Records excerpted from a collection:
########
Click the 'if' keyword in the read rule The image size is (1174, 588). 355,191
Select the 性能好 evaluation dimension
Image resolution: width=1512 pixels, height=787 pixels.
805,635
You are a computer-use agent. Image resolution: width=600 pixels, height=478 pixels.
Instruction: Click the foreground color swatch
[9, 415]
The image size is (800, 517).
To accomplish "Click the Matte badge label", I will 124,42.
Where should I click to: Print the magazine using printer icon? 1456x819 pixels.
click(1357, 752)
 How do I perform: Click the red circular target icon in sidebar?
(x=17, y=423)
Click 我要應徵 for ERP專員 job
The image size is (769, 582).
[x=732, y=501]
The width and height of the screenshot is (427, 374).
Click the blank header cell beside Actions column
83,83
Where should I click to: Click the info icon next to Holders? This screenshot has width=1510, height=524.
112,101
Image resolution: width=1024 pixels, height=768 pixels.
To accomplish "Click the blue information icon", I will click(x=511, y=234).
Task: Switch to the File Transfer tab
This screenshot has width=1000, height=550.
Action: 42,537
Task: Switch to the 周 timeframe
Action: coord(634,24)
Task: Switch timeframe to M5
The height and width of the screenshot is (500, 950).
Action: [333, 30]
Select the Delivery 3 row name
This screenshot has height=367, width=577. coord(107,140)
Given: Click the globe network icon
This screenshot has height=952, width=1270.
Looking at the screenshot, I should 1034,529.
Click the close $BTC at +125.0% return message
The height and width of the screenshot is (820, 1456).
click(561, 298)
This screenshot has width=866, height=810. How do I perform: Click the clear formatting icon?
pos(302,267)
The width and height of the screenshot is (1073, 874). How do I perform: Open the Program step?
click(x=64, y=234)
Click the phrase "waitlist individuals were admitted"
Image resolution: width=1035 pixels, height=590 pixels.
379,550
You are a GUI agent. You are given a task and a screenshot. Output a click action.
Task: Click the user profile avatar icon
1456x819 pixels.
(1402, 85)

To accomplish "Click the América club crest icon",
########
## REQUIRED WORK
Recast the items as a Markdown table with the columns Row and Line, beginning with the first line of the items and continuing through the line that contains "[x=732, y=501]". Number each row and leave out any blank lines.

## TASK SOLUTION
| Row | Line |
|---|---|
| 1 | Click the 'if' keyword in the read rule The image size is (1174, 588). 355,191 |
| 2 | Select the 性能好 evaluation dimension |
| 3 | Image resolution: width=1512 pixels, height=787 pixels. |
| 4 | 805,635 |
| 5 | You are a computer-use agent. Image resolution: width=600 pixels, height=478 pixels. |
| 6 | Instruction: Click the foreground color swatch |
| 7 | [9, 415] |
| 8 | The image size is (800, 517). |
| 9 | To accomplish "Click the Matte badge label", I will 124,42. |
| 10 | Where should I click to: Print the magazine using printer icon? 1456x819 pixels. |
| 11 | click(1357, 752) |
| 12 |  How do I perform: Click the red circular target icon in sidebar? |
| 13 | (x=17, y=423) |
| 14 | Click 我要應徵 for ERP專員 job |
| 15 | The image size is (769, 582). |
| 16 | [x=732, y=501] |